Architecture Overview
Kafka is one of the three ingestion entry points into OpenWit. Producers publish events to the topics you configure. The Gateway authenticates, validates, normalizes, and batches these events. Batches move to the Ingest node, where buffering, deduplication, and durability (dual WAL) are enforced. Only after the short-term WAL write succeeds does OpenWit acknowledge and commit Kafka offsets. The batch is then converted to Arrow and sent over Arrow Flight toward Storage.
1. End-to-end flow
A. Gateway (entry)
The Gateway authenticates the caller, enforces quotas, validates schema, and normalizes field names and types. If validation fails, it returns a 4xx and can optionally write to a dead-letter. When overloaded, it applies backpressure (HTTP 429 or pausing Kafka). It buffers per tenant or source, and flushes a batch when either batch_size or batch_timeout_ms is reached. Key knobs live under ingestion.sources.* and ingestion.batching.*.
Why this order matters: Validation and normalization guard the system’s schema consistency across sources. Mismatched types are coerced when allowed, otherwise rejected, so downstream components always see consistent shapes.

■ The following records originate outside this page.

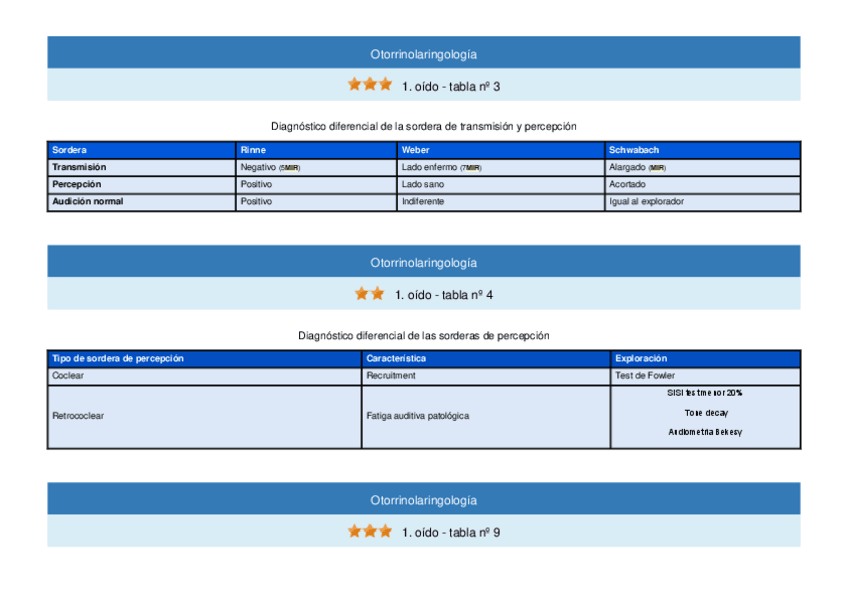Click the Weber column header

[415, 150]
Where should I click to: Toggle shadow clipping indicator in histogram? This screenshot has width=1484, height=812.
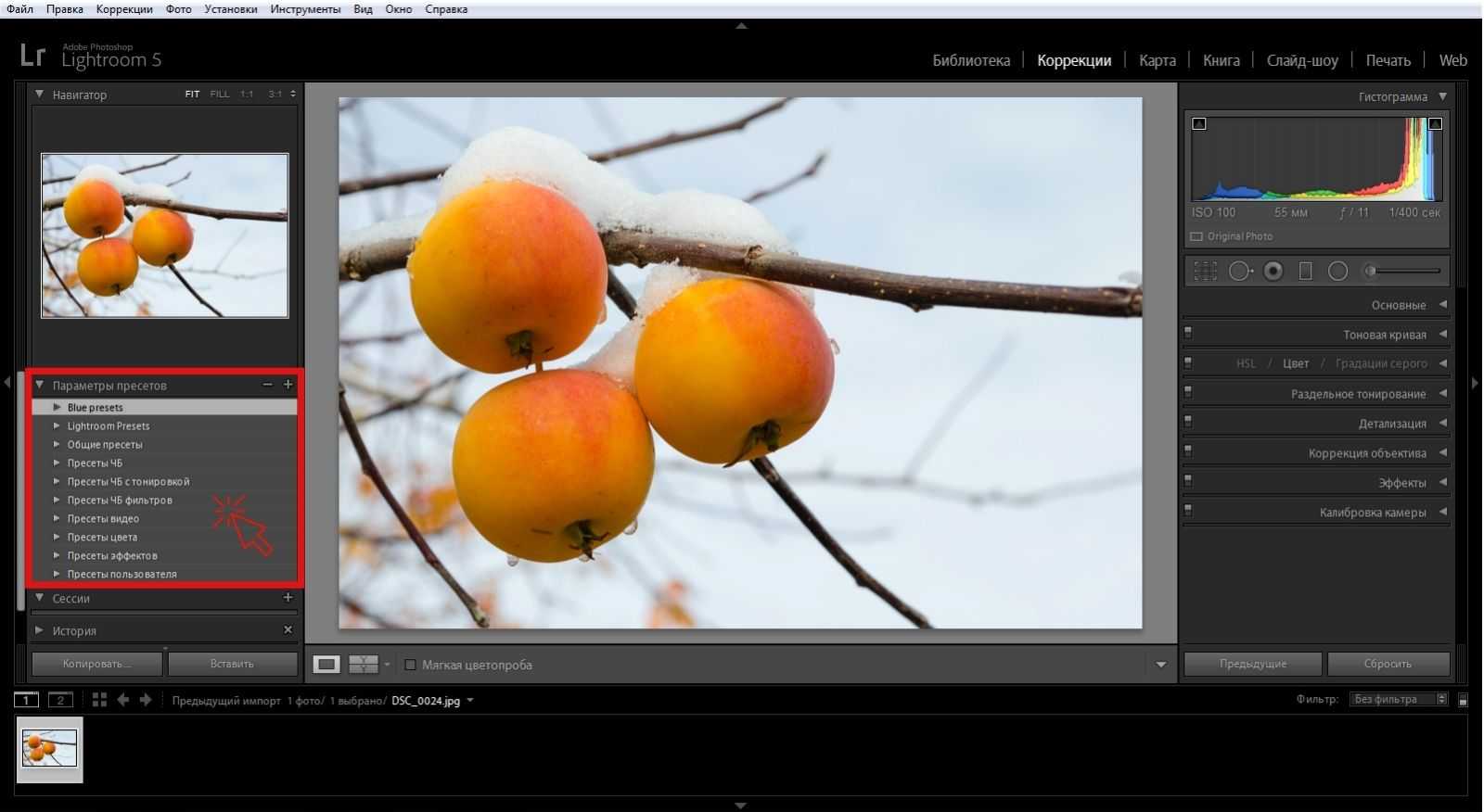(x=1199, y=123)
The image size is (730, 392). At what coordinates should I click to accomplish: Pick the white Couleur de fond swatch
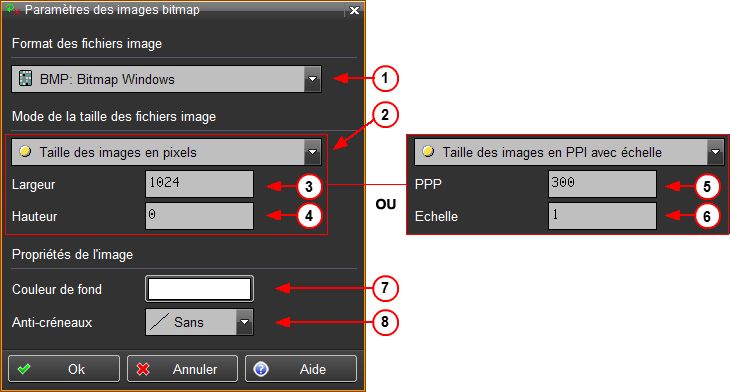click(199, 289)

B. Ingest node (buffering & dedup)
The Ingest node assembles MessageBatch objects with IDs, messages, sizes, and offsets. It checks a windowed dedup cache, accounts memory against processing.buffer.max_size_messages and processing.buffer.max_size_bytes, and signals backpressure if limits are hit. Flush behavior is driven by processing.buffer.flush_interval_seconds and processing.flush_size_messages. The dedup window is set via processing.dedup_window_seconds. Watch buffer depth, memory usage, and buffer_full signals for early congestion.
C. WAL (durability & ack)
Batches are written to short-term WAL and published to long-term WAL. Short-term WAL must succeed before acknowledging/committing Kafka offsets, which gives the at-least-once guarantee your docs describe. Configure the directory, maximum size, segment size, and sync_on_write behavior; retention and cleanup are managed under wal_cleanup.*. Monitor WAL write and fsync latency, backlog, segment counts, and disk usage.
Trade-off: sync_on_write=true increases durability at the cost of IOPS/latency. false improves throughput, with a small crash window risk. Choose based on your durability target.
D. Arrow conversion and Arrow Flight handoff
After WAL success, the batch is converted to an Arrow RecordBatch (columnar) and sent to a Storage endpoint selected by the control/router. Arrow Flight is used for the transfer; keep batch_size × avg_message_size comfortably below your gRPC max message size and leave headroom for Arrow metadata. Track Arrow send latency, serialization overhead, and endpoint errors.
E. Storage (context from ingestion’s downstream)
Storage appends Arrow batches to an active Parquet, rotates to a stable Parquet based on size or time, uploads to object storage via OpenDAL, and records file metadata (URI, time range, schema hash, sizes) in Postgres. Indexing is then triggered.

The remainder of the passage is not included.